Just last month, the Gray family visited the Hospital at the University of Pennsylvania, where samples of Thomas’s retinas were being used for research on retinoblastoma, which is the most common form of eye cancer in children. The gift of his tissues is so rare and valuable that they showed Sarah the tiny vials that had been frozen to preserve every bit for future research. The director of the genetics laboratory gave the family a tour, where Thomas’s parents saw the log book registering their donation, and the vials labeled Med 360 that were tiny pieces of their little son. “The way I see it,” Sarah Gray said, “our son got into Harvard, Duke, and Penn. He has a job. He is relevant to the world. I only hope my life can be as relevant.”

Sacrifice seems to getting a bad rep these days. I think I’ve heard at least a dozen different people during Lent this year say things like, “Lent isn’t about giving things up.” Usually, I think they mean they want to put a positive spin on something that seems like a negative idea – surely God wants us to get out there and do stuff. What good can it really do for us to make sacrifices? Isn’t giving things up a pretty meaningless practice, just an empty tradition? But sacrifice, giving things up out of love, is never meaningless; it never fails to bear fruit.

We certainly don’t want to reduce the holy season of Lent into an excuse for going on a diet. I know how easy it is to do that. And we certainly don’t want to promote the idea that we are better than someone else because we deny ourselves something we like. Hunger and deprivation and sadness are not the secret to holiness and righteousness. God doesn’t love us better because we make ourselves unhappy. That is all certainly true. So far, so good. Score one for this popular new maxim.

And most people, when they say, “Lent isn’t about giving things up” mean, I think, that we serve our world and one another much better by actively doing things than by simply denying ourselves something. That makes sense. It is so much better, so much more productive – isn’t it? – to dedicate our Lenten energies to reaching out in compassion and promoting justice and providing for those in need, than to spend forty days fighting our fleshly desires for chocolate or pastries, or in wrestling, and not always successfully, with the discipline of fasting. It just makes sense to us that God wants us to do good works and help people.

The problem is that this idea misses the heart of what Lent is all about, because Lent is NOT about our good works; Lent, and most especially, Holy Week, is about following Christ into the mystery of his sacrifice. It is all about what Christ gave up for us. In Lent, this past month and a half, in our prayers and in our Scripture readings we have followed Jesus Christ out into the wilderness of testing and pain and shame and death. For those who have come to make the Stations of the Cross each Friday, we have walked the steps of his Passion and death week after week.

And today, this day we call Good Friday, of all the days of Lent, we can’t help but be keenly aware that Lent is ALL about giving things up, because today we honor our Lord who let go of everything out of his great love for us, who even gave up his equality with God, who emptied himself of all glory and all privilege and all power and all honor, becoming a mere servant; giving up everything he had – even to the point of giving up his own life.

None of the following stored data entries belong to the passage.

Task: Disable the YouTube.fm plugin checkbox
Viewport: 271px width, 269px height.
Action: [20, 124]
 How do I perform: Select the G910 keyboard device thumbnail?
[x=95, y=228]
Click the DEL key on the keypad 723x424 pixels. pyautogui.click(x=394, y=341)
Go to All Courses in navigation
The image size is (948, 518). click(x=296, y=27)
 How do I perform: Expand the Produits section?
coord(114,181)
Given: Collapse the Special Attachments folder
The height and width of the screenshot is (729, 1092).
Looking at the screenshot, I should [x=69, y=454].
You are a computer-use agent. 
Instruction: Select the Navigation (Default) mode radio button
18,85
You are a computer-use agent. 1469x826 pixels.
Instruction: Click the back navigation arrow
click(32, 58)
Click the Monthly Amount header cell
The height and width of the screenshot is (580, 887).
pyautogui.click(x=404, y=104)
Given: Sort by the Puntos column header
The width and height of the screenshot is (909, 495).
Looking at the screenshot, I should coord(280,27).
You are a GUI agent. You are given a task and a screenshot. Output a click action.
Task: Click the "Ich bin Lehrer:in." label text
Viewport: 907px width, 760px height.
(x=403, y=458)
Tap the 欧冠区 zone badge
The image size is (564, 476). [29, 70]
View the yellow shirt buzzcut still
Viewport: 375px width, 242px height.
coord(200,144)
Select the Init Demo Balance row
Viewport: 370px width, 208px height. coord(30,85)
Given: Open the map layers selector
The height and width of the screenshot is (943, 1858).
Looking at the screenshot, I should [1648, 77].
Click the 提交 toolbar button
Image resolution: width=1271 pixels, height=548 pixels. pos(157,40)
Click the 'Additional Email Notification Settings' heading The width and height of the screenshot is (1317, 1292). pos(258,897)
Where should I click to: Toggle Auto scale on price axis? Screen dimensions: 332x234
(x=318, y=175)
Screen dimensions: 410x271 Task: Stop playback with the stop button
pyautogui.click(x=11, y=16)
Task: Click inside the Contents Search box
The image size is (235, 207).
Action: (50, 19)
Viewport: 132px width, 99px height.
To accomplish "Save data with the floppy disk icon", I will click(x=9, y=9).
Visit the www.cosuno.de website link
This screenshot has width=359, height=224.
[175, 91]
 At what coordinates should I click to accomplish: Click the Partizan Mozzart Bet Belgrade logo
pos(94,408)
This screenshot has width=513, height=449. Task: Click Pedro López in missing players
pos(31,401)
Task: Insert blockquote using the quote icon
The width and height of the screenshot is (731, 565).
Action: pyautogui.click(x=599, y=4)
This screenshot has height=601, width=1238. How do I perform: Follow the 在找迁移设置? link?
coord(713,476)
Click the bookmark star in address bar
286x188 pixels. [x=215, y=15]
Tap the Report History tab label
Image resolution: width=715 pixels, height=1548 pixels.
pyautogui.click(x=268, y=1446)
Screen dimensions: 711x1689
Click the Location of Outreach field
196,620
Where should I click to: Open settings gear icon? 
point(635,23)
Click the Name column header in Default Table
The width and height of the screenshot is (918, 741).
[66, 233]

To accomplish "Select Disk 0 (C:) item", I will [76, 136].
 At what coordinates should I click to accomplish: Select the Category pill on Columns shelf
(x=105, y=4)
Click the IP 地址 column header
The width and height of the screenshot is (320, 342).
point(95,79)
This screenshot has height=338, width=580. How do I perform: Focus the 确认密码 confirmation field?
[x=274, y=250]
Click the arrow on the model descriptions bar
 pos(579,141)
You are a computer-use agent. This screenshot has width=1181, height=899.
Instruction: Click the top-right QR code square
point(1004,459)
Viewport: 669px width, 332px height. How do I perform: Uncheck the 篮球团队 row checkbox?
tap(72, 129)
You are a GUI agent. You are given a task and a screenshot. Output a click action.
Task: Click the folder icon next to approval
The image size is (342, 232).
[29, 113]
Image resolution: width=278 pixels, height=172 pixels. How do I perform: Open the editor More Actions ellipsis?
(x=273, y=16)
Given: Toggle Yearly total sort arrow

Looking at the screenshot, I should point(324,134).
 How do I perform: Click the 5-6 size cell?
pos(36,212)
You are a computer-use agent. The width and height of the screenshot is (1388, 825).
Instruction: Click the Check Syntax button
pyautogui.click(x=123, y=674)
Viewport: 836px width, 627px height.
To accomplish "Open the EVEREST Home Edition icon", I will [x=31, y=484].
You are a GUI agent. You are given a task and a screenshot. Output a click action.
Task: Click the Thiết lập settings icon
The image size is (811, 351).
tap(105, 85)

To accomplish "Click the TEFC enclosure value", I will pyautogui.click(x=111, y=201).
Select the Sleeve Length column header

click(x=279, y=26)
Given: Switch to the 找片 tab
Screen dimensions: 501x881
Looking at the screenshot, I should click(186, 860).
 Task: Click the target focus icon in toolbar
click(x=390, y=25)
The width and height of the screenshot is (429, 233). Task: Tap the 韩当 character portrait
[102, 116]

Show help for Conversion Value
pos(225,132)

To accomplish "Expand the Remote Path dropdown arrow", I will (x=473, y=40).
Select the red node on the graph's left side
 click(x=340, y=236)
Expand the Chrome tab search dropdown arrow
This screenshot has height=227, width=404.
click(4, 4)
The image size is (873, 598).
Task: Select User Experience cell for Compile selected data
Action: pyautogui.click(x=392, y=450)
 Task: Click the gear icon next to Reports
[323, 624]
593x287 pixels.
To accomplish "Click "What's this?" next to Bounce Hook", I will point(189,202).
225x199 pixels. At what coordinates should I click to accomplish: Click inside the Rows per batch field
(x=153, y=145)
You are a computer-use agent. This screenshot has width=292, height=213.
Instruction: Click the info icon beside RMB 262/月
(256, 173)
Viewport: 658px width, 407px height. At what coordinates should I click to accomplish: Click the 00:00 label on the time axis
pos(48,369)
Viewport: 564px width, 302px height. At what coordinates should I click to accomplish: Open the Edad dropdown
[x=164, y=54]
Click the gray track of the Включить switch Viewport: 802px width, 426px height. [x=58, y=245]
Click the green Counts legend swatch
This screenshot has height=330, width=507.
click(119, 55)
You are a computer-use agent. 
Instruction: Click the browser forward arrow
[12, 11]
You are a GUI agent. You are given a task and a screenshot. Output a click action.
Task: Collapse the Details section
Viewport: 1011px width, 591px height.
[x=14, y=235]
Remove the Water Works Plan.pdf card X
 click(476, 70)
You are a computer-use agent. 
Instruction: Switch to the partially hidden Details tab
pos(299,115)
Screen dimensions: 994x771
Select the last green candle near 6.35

Today of all days we celebrate the holiness of giving things up. People like Sarah and Ross Gray show us that sacrifice, even the most terrible and painful sacrifice of their son, can be a source of new life for generations to come. Their gift is a reflection of the gift of God’s own Son, whose death on the cross became an offering for the life of the whole world. It was because Jesus Christ gave up his place in heaven, that we have inherited a place, a true home with the Father. It was because he despised the shame of the cross, that we have all been delivered from the reproach of our sinfulness. It was because Jesus willingly laid down his life, out of his great love for us, that death has forever lost its grip on mankind, and new life has begun to spring up from the ashes.